Brief:
Locate each line in the records below that contains the word "size", and copy every such line.
── Stored data
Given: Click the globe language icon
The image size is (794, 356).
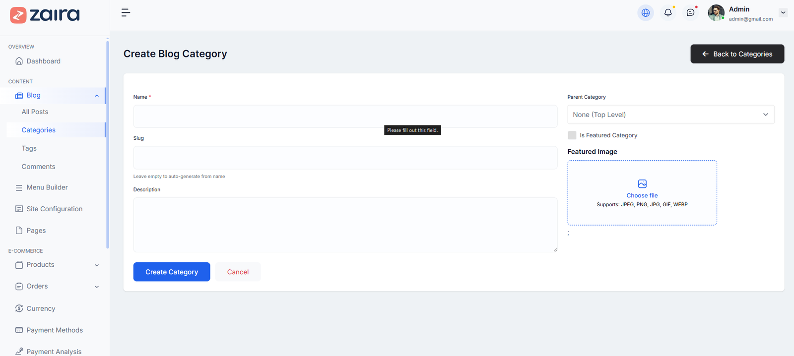Looking at the screenshot, I should pos(646,13).
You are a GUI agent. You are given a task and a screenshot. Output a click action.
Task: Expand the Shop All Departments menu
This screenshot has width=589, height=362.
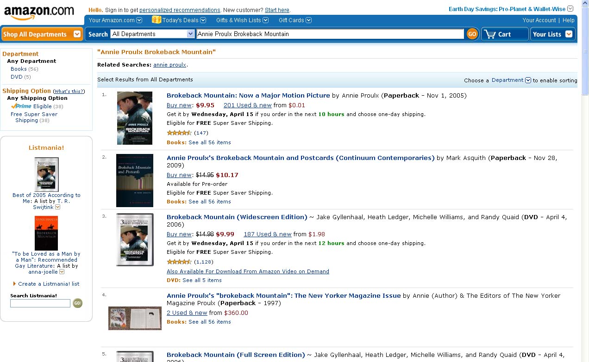pos(42,34)
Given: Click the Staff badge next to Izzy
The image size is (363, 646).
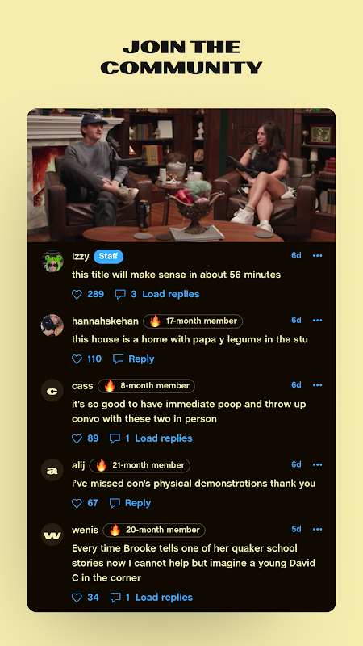Looking at the screenshot, I should pyautogui.click(x=108, y=256).

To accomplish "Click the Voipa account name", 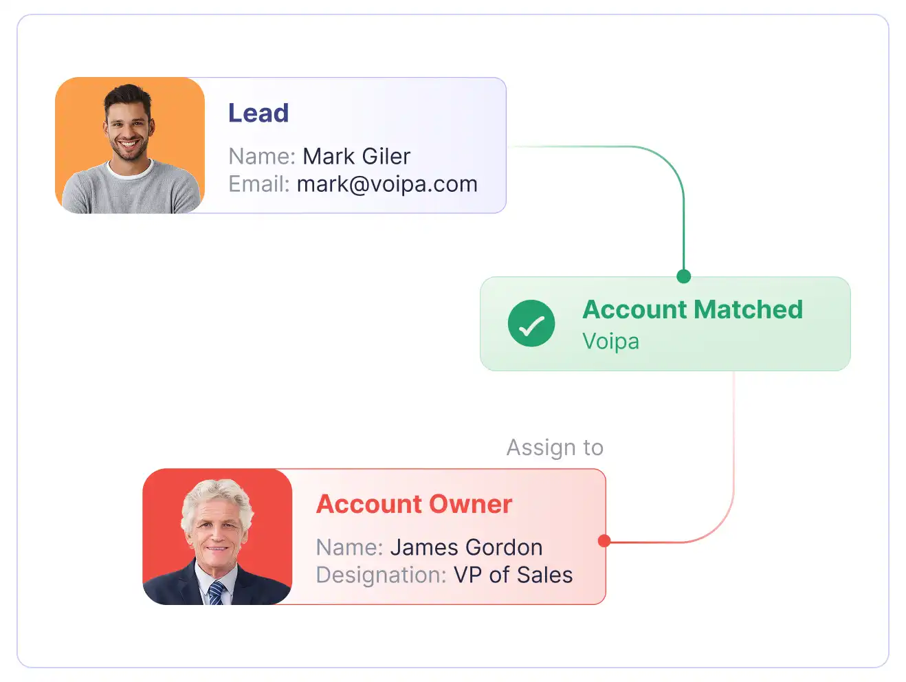I will click(611, 342).
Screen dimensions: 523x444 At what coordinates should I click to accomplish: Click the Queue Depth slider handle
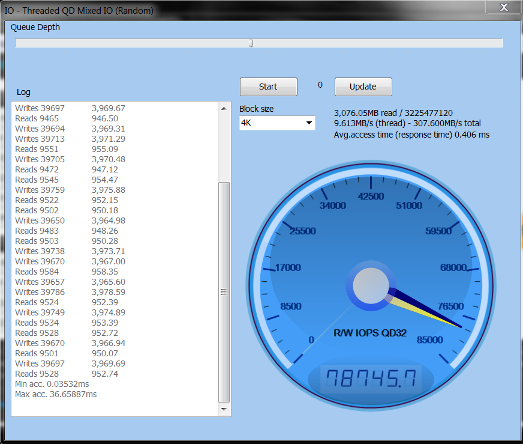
────
Task result:
The image size is (794, 356).
The image size is (363, 646).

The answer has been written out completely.